Investigating the Spatiotemporal Charging Demand and Travel Behavior of Electric Vehicles Using GPS Data: A Machine Learning Approach
Sina Baghali, Zhaomiao Guo, Samiul Hasan

TL;DR
This study uses GPS data and machine learning to analyze and forecast the daily charging demand of electric vehicles, revealing similar travel behaviors to conventional cars and providing accurate spatiotemporal demand patterns.
Contribution
It introduces a machine learning approach to forecast EV charging demand using GPS data, highlighting travel behavior similarities and improving demand prediction accuracy.
Findings
EVs and conventional vehicles have similar travel behaviors
The models accurately forecast spatiotemporal charging demand
GPS data effectively captures travel patterns for demand analysis
Abstract
The increasing market penetration of electric vehicles (EVs) may change the travel behavior of drivers and pose a significant electricity demand on the power system.

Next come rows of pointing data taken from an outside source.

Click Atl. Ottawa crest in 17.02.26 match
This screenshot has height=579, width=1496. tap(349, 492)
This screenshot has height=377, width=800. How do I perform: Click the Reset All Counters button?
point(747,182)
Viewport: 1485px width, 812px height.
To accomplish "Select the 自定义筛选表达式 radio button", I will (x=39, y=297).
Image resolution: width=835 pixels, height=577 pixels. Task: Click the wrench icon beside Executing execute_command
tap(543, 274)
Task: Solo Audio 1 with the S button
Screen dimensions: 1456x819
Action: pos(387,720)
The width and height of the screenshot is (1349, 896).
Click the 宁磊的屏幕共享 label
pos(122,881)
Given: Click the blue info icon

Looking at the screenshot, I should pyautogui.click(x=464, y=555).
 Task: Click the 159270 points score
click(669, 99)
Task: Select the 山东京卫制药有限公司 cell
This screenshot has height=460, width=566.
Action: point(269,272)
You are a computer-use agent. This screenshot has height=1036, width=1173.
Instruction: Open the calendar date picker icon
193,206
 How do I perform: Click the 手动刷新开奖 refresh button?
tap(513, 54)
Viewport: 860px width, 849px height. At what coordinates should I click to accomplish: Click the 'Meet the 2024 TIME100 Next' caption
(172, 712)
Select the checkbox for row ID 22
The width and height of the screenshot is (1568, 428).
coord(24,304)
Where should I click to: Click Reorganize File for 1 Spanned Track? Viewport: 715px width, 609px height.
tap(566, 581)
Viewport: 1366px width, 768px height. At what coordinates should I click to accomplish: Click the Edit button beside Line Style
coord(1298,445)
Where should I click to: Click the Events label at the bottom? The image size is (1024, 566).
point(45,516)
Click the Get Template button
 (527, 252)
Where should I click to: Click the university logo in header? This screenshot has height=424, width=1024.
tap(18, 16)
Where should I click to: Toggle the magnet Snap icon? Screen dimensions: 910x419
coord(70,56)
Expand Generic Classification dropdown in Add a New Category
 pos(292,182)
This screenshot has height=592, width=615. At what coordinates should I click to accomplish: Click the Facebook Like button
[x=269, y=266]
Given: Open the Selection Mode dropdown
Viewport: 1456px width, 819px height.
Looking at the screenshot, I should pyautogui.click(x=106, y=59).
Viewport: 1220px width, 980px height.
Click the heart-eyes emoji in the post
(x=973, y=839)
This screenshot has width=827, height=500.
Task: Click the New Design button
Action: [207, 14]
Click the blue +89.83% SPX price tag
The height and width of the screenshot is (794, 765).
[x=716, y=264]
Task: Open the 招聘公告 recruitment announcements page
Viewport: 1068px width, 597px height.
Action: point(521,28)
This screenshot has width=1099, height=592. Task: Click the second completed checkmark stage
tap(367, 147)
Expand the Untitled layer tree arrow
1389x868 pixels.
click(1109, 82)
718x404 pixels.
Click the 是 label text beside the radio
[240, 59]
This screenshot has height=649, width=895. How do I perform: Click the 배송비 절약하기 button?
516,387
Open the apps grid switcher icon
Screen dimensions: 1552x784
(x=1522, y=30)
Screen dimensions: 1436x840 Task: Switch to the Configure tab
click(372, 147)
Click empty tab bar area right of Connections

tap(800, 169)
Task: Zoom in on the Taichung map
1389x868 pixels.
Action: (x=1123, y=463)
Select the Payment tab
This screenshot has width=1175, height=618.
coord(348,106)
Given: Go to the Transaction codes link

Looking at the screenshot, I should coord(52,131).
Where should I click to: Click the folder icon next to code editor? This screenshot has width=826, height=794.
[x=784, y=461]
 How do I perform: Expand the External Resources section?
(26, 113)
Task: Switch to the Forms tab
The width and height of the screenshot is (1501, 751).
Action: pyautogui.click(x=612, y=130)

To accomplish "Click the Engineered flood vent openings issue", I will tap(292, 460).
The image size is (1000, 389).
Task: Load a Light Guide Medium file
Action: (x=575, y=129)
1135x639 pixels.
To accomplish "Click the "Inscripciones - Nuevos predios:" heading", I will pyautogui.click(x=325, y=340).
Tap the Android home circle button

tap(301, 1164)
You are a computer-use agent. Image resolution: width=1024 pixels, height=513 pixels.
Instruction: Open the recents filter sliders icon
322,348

Since the electricity demand depends on the travel behavior of EVs, which are inherently uncertain, the forecasting of daily charging demand (CD) will be a challenging task. In this paper, we use the recorded GPS data of EVs and conventional gasoline-powered vehicles from the same city to investigate the potential shift in the travel behavior of drivers from conventional vehicles to EVs and forecast the spatiotemporal patterns of daily CD. Our analysis reveals that the travel behavior of EVs and conventional vehicles are similar. Also, the forecasting results indicate that the developed models can generate accurate spatiotemporal patterns of the daily CD.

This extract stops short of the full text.